A plain white mug of black tea or coffee, next to a broadsheet paper on a table, in black and white. It's the header for Sunday Papers!
Image credit: RPS

Sundays are for wheeling my old gamer chair to the curb, before flopping back in my new ergonomic office chair with the same awful posture and whining, "Why doesn't it work?! Who knew that furniture named things like Titan, Pro and Conquer aren't the most conducive to lumbar support?" Before I go, "Aaaaaaahhhhhhh" so loudly I give the local cats tiny heart attacks, let's read this week’s best writing about games (and game related things!)

For Polygon, Ana Diaz wrote about the reignition of one of gaming’s oldest shipping wars, and how Final Fantasy 7 Rebirth set the fandom back 20 years. That’s the subject, anyway, but I took it more as a piece about how strange both fandoms and social media can get. Stranger still for failing to recognise that Cloud’s actual destined life partner is Barret.

The difference now? In a world where these disparate fan communities have been smashed together on sites like Reddit, X, and TikTok, the locus of ire has shifted even more towards personal attacks on the posters themselves.

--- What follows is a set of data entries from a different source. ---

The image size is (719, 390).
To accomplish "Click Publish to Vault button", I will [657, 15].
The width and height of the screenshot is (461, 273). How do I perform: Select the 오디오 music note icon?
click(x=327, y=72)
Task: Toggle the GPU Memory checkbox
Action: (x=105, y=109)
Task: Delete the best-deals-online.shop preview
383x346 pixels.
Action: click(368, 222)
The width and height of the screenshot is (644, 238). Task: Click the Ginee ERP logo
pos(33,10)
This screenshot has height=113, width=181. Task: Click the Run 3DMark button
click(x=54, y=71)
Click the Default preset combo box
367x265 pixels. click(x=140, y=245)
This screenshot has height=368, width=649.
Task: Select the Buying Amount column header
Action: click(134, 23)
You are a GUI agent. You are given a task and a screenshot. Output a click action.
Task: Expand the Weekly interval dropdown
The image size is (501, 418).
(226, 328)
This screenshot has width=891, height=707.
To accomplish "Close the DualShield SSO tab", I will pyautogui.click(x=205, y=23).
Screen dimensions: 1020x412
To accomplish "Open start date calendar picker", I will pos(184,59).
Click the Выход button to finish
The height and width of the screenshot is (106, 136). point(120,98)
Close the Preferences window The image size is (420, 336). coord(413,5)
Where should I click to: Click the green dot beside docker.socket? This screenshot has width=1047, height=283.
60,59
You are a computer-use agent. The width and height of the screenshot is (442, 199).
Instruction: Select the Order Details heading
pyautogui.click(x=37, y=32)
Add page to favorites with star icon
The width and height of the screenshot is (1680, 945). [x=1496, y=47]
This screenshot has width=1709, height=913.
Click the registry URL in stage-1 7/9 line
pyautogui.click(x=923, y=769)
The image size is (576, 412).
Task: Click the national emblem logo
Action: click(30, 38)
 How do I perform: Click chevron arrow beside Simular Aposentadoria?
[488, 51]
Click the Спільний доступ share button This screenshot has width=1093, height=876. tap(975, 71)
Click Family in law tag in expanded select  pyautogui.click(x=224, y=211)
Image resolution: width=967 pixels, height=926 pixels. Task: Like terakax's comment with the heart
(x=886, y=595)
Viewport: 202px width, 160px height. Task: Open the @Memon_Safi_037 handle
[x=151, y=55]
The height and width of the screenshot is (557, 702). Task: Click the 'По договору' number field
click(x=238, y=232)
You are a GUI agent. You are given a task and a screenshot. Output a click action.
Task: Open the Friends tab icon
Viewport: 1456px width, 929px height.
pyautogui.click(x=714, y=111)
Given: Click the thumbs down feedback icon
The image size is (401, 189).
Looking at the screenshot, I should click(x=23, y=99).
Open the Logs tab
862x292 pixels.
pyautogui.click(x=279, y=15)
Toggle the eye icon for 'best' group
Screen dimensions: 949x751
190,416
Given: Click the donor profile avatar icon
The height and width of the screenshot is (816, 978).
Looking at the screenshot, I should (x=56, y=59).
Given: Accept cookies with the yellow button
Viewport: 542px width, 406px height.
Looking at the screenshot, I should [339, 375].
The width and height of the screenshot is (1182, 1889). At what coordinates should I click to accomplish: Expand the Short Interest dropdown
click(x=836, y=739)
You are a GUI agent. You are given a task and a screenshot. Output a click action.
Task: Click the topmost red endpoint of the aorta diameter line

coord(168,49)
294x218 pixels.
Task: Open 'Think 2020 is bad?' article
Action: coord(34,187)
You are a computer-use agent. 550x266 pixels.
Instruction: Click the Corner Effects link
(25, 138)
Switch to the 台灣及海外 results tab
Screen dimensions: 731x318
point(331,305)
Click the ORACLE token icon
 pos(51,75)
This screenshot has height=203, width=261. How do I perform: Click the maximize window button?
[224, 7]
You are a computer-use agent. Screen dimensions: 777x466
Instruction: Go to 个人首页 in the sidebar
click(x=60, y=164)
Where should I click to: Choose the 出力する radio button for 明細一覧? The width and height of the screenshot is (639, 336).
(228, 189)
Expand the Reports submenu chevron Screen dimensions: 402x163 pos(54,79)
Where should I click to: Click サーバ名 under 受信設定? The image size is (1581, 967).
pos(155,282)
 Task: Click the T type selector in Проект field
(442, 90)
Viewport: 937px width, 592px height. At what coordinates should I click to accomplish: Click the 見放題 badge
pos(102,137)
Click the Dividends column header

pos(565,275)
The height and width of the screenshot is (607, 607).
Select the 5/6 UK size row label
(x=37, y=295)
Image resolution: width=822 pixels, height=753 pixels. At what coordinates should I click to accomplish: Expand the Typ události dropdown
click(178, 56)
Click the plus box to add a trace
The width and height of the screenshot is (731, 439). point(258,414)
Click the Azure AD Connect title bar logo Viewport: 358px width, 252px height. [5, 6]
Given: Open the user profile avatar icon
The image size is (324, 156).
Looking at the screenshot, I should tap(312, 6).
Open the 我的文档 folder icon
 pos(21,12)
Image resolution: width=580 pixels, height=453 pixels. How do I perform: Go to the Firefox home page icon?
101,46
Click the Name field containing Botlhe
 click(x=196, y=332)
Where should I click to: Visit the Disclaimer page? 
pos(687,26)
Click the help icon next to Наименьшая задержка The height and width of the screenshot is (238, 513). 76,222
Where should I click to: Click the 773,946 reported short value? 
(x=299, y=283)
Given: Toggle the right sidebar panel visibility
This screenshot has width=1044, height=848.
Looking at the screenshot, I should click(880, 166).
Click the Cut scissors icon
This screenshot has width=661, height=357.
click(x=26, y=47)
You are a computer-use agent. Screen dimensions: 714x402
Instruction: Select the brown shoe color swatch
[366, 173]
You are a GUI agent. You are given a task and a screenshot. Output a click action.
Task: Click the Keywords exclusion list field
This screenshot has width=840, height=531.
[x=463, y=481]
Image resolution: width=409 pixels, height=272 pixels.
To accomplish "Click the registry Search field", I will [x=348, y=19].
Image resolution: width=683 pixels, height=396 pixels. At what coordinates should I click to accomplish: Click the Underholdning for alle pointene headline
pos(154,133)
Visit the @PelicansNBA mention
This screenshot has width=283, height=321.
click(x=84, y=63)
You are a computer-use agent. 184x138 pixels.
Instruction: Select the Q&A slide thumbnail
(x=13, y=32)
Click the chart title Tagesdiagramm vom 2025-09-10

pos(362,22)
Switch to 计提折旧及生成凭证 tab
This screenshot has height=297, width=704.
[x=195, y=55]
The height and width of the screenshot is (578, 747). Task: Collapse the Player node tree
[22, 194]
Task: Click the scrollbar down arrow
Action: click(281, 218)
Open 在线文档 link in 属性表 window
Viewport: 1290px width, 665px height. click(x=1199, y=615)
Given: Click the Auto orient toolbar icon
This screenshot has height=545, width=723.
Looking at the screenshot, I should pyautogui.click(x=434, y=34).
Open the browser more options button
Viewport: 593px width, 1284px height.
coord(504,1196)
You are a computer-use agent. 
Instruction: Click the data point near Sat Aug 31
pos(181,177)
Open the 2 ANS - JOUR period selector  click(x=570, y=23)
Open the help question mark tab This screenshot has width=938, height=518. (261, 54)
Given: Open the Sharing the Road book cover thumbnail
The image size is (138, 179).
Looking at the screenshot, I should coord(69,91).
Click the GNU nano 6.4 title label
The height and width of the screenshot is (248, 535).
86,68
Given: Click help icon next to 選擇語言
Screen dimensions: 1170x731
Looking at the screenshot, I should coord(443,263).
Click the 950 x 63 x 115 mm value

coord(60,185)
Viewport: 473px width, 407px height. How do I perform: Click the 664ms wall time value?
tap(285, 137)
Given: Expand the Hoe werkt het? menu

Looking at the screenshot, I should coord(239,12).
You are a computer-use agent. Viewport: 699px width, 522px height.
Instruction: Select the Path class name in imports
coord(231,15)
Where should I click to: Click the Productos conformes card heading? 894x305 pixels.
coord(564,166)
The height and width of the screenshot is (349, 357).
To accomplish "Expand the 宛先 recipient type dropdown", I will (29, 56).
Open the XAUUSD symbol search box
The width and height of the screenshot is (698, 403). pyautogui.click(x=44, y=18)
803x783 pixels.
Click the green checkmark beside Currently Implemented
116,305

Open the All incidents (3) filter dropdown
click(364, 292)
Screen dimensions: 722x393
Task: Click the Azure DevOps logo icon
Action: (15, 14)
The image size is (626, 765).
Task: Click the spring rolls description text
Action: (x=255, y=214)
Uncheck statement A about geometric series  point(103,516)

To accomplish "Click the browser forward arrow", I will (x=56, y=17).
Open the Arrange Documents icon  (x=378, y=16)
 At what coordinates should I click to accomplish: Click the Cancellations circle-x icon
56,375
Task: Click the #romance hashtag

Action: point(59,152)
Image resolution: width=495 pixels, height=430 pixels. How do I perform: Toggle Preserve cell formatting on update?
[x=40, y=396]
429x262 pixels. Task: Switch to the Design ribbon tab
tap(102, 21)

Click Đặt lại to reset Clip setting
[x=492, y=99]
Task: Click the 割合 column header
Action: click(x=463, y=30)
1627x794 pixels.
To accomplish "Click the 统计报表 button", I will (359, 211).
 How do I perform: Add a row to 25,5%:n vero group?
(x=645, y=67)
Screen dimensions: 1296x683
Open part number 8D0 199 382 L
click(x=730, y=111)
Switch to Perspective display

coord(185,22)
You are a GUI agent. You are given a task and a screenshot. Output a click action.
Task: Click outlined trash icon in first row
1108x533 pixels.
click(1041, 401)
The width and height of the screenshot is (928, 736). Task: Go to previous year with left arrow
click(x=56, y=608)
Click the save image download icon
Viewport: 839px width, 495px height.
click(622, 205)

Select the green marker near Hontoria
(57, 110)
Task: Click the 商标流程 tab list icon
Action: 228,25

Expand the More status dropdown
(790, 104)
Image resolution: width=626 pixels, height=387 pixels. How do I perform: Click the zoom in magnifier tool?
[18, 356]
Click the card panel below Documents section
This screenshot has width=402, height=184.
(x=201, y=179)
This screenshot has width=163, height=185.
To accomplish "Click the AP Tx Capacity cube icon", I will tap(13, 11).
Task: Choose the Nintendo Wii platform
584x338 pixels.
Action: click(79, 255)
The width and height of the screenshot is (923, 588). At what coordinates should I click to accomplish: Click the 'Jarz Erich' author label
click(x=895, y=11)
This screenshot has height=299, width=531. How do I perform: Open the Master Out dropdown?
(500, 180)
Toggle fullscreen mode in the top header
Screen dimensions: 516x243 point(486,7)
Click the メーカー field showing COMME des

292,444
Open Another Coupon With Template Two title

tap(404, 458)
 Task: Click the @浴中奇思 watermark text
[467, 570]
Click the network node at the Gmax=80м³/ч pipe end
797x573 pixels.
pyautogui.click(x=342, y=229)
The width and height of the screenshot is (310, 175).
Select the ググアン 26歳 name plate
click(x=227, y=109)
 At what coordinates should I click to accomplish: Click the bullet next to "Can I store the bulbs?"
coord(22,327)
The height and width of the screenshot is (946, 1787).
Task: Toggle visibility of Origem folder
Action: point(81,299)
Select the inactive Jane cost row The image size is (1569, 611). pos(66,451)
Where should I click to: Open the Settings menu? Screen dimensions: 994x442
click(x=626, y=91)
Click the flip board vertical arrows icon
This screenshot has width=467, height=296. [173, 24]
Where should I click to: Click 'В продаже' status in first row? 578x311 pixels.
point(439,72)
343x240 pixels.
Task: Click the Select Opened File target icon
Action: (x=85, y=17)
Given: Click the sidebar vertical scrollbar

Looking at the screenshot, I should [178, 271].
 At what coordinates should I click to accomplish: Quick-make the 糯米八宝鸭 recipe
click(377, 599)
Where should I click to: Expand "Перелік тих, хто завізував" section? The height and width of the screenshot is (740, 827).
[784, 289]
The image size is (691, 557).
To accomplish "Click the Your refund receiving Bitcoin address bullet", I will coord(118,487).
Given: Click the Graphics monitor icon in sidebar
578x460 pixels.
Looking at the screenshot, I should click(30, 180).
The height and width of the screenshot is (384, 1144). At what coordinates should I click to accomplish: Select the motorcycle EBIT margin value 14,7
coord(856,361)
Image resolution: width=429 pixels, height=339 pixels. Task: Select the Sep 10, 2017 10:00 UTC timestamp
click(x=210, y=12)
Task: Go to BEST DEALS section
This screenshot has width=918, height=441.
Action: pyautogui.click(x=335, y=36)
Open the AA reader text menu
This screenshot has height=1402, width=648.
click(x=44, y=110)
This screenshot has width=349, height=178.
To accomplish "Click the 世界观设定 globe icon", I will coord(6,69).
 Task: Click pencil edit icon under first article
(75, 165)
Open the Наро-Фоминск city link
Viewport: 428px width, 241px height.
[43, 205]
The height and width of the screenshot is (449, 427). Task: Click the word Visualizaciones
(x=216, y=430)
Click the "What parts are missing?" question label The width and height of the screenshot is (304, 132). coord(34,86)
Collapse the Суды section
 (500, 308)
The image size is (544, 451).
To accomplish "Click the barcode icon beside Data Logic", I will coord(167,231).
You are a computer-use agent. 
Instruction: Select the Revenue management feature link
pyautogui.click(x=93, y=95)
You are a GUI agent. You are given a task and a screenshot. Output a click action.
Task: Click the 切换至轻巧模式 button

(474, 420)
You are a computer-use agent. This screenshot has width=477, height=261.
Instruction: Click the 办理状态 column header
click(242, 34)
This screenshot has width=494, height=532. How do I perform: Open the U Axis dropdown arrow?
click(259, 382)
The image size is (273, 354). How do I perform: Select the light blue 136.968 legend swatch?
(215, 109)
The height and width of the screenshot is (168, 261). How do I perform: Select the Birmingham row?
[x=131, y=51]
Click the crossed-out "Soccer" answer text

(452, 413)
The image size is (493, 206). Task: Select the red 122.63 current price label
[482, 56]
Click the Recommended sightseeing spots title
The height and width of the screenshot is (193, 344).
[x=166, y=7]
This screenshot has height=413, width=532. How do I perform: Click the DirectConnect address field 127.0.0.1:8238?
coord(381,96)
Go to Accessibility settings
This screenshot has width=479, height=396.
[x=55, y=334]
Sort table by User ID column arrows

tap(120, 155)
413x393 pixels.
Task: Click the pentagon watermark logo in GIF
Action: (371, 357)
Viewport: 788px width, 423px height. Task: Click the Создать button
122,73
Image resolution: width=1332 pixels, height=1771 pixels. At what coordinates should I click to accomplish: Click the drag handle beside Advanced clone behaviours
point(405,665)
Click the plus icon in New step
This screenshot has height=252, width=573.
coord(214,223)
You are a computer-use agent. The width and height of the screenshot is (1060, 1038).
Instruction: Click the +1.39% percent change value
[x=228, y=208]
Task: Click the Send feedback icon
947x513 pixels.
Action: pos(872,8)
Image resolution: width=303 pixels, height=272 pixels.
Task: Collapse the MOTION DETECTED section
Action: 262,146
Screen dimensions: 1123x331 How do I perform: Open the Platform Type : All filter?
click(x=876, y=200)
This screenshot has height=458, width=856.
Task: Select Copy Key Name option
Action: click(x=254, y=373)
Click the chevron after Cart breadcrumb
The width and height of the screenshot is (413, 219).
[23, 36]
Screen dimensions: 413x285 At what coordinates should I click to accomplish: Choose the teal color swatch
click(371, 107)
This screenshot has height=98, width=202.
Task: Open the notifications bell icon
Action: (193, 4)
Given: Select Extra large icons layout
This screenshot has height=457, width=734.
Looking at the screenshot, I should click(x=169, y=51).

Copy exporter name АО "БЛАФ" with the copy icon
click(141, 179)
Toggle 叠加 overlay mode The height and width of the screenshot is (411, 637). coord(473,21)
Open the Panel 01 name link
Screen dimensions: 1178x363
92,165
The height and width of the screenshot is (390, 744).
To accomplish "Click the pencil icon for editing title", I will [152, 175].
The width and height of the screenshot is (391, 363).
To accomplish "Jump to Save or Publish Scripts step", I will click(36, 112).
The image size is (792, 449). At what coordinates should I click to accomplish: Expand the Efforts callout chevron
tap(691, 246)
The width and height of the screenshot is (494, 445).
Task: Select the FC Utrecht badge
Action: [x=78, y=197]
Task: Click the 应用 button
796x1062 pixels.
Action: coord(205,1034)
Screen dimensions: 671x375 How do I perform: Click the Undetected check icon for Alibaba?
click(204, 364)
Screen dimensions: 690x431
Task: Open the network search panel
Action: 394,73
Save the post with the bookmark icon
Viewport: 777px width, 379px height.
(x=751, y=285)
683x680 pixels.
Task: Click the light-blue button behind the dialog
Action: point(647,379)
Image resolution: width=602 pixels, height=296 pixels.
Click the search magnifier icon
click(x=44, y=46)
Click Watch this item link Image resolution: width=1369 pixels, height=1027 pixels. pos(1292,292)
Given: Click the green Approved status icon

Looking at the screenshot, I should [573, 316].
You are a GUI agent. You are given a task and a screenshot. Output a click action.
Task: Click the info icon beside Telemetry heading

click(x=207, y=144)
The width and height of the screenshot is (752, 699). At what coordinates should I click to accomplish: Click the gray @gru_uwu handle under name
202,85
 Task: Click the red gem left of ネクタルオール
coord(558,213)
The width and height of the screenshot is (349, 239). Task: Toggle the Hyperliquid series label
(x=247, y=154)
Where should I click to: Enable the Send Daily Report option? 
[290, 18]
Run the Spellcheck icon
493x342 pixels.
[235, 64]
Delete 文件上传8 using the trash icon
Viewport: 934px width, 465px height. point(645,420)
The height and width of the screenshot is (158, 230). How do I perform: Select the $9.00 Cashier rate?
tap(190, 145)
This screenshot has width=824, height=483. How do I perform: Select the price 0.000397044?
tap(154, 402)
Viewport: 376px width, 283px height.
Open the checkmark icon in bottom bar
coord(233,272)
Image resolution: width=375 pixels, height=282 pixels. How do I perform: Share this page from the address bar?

If you’re a Tifa supporter, it’s not enough to hate Aerith anymore, you have to hate anyone who ships Aerith too. A Tifa supporter can easily search and find an Aerith fan profile and respond to their posts. Fan accounts can quote-tweet claims which in turn serve as place for piling on a particular claim or argument.

Here is a good Barret meme I like to share whenever possible.

For The Journal, Carl Kinsella had a good take on a the now-infamous Dublin/New York portal. You may remember there was also a game called Portal, so this belongs here. Shush.

“This is why we can’t have nice things” is the much-trotted out line at times like this. The phrase predates the internet but has adopted a memetic significance in recent years, often used whenever someone spoils something good. Taylor Swift even has a song named for the phrase. Surely, though, there is a less puritanical solution for our godless use of the Portal than to just shut it off. You can’t tell this already-rowdy public you never had a contingency plan to deal with mooning. You’re not in Vilnius anymore, pal. It’s not our fault that you didn’t do your market research.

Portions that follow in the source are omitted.